Rethinking education
The recent Herald article “Getting Kids Back in the Classroom” highlights a mystery: why youth left school during the pandemic and haven’t returned in pre-pandemic numbers. One overlooked factor is the escalating youth mental health crisis. Schools, far from being a remedy, often exacerbate this decline.
The pandemic was a blip in a broader trend of worsening mental well-being, driven partly by an education system that prioritizes metrics over students.
Dr. Peter Gray has noted how state and federal testing mandates have intensified, turning classrooms into pressure cookers. Today’s schoolchildren are caught in a global rivalry over test scores, with policies shaped by comparisons to nations like South Korea and Japan. This focus on rankings fuels stress while offering little clear benefit to students’ well-being or learning. Rather than fostering growth, schools have become battlegrounds for national metrics, leaving students disengaged and anxious.
The exodus from classrooms isn’t just a pandemic hangover — it’s a rejection of a system failing our youth. Addressing this means rethinking education, not just coaxing kids back into a broken mold. Mental health, not test scores, should guide the way forward.
— Thomas Lee, Monterey
Where blame lies
You don’t fire the waiter because you don’t like what’s on the menu.
Here at Uncle Sam’s Cafe we’re being served the same old Republican Red Meat and Democratic Mashed Potatoes under ever more complicated, inequitable and expensive sauces. But the problem isn’t the wait staff. It’s in the kitchen and with the maitreT’.
For example: there’s lots of EPA red tape when building a power plant, but firing the guy holding the air quality meter isn’t the answer. Congress needs to create straightforward laws, based on consensus, that protect everyone. Then they must demand that the Executive carry them out. The hardest work is by Congress, then the Executive, so delivery of laws by federal employees can be smooth.
Congressional Cooks must get together and make equitable, lasting decisions. And the maitreT’ needs to stop undermining the process. If a maitre d’ flails, randomly yelling ”you’re fired!” at everyone in sight, the food doesn’t suddenly taste better. Because that’s not where the problem is.
Cooks, maitreT’ and wait staff together can deliver nutritious fare for everyone at Uncle Sam’s Cafe. If that’s not happening someone should get fired, but it’s not the waiters or busboys.
— Helen Shamble, East Garrison
Transgender wellness
I see that Assemblywoman Dawn Addis (District 30, D-Morro Bay) has introduced a bill that would strengthen “the Transgender Wellness and Equity Fund.” Interesting idea, but there is no such thing as a true transgender. Why throw away time and money over a non-existent problem? Sure, like a Frankenstein creature, anyone can rip out or sew things to their bodies, but that’s just superficial. To be a true transgender one must replace all or most of male chromosomes (XY) with female chromosomes (XX) or vice versa, in all 36 to 37 trillion human cells. Of course, such an operation would kill the human.

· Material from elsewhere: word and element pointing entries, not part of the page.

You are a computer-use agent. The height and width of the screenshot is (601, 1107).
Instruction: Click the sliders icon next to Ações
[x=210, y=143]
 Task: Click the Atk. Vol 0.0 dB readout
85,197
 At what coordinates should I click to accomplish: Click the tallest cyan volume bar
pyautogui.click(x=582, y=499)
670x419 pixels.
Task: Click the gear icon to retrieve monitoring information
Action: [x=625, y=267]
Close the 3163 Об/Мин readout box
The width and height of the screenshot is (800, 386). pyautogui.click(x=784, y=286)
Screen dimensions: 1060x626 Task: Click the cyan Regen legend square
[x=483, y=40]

Sure, such an unnatural body could be made in a laboratory, but the procedure would not provide “wellness,” It would instead kill the patient.

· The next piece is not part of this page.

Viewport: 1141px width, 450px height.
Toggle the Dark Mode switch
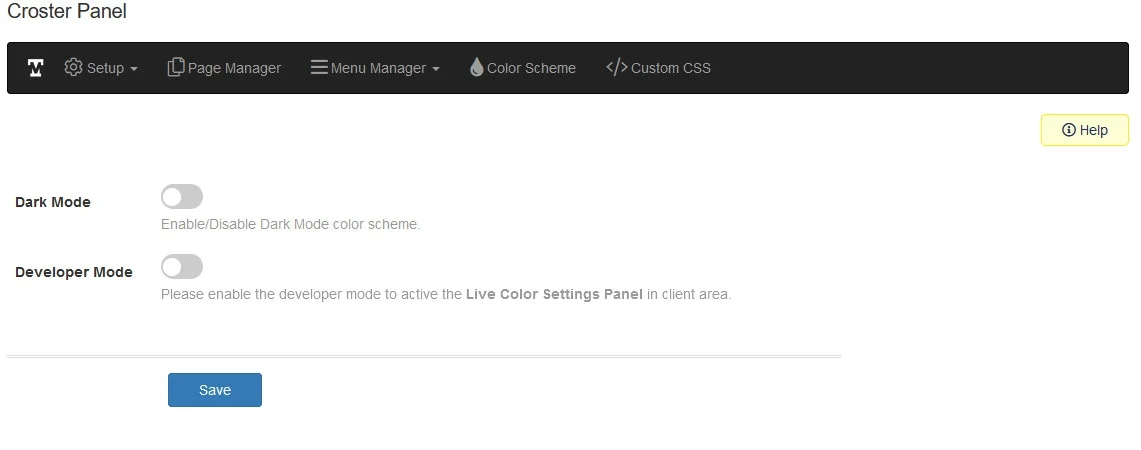click(182, 196)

It is hard to understand why this anti-science transgender movement has caused such a stir. It is more like a cheap science fiction film made to frighten children and give a shocking thrill to gullible audiences.

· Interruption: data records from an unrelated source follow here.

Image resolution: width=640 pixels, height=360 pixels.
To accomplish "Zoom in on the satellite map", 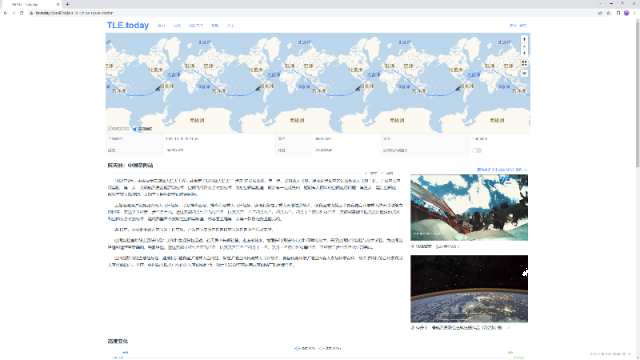I will (x=524, y=39).
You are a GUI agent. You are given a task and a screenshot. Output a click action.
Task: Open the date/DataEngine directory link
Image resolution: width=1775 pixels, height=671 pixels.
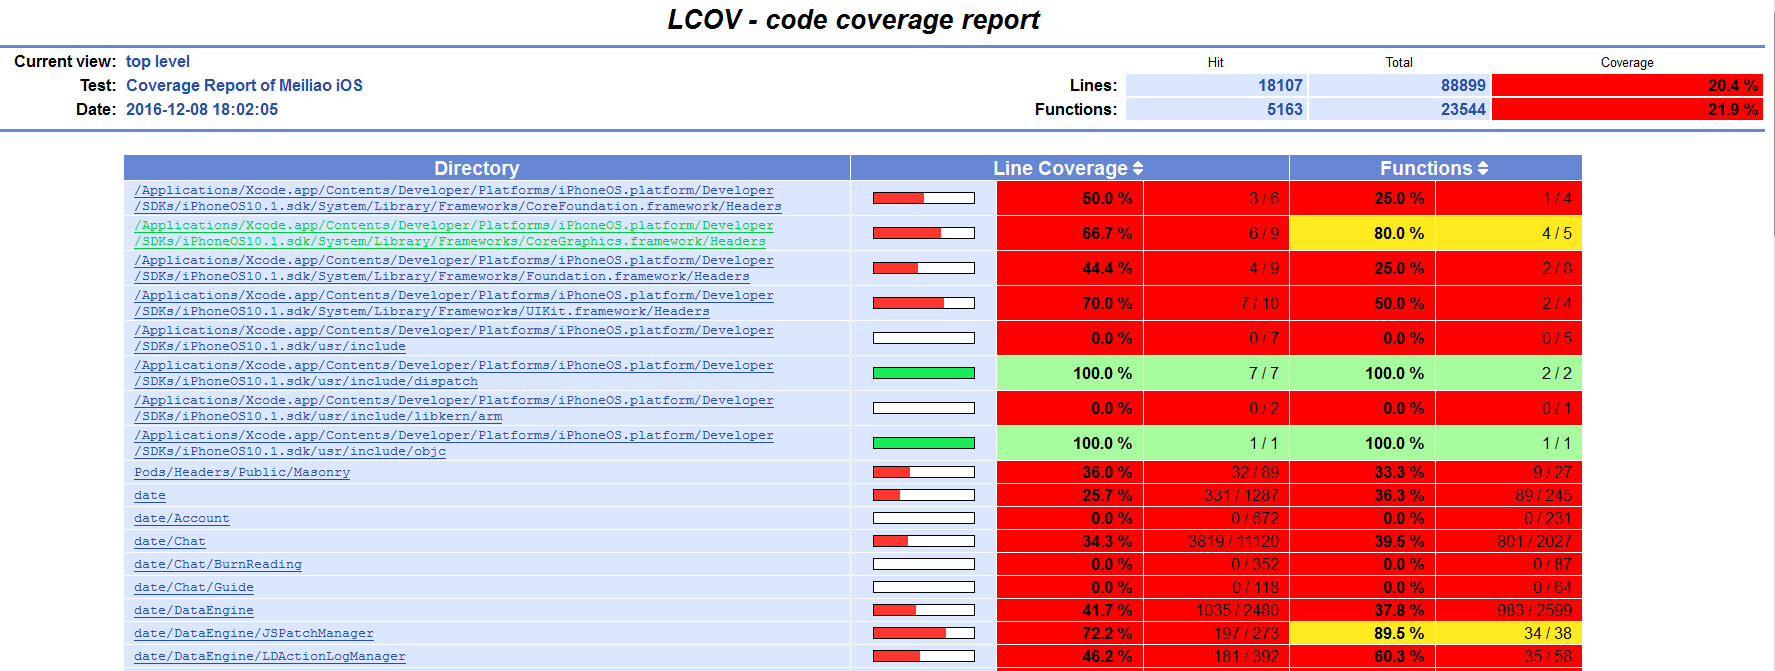193,611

— Lawrence Samuels, Carmel
14th Amendment
Recent letters to the Herald concerning the 14th Amendment have had a common but critical misunderstanding of the Amendment. Reading contemporaneous writings of the drafters of the 14th Amendment and the Supreme Court decisions upholding it for over 150 years, it is abundantly clear that the clause “subject to the jurisdiction thereof” was inserted solely to make unambiguous that children of people such as diplomats who enjoyed diplomatic immunity were not given the right of citizenship. As to the fallacious assertion that undocumented persons are not subject to the jurisdiction of the United States, I suspect that the thousands of undocumented people who have been convicted of crimes in our courts would love for this to be true. Being in the United States without documentation is almost always a civil offense, not a criminal one. An undocumented person is not a criminal until they break a criminal law, which the vast majority never do. Lastly, anyone professing a Christian faith should always push back against the term illegal alien. Christ certainly would never have considered any person illegal.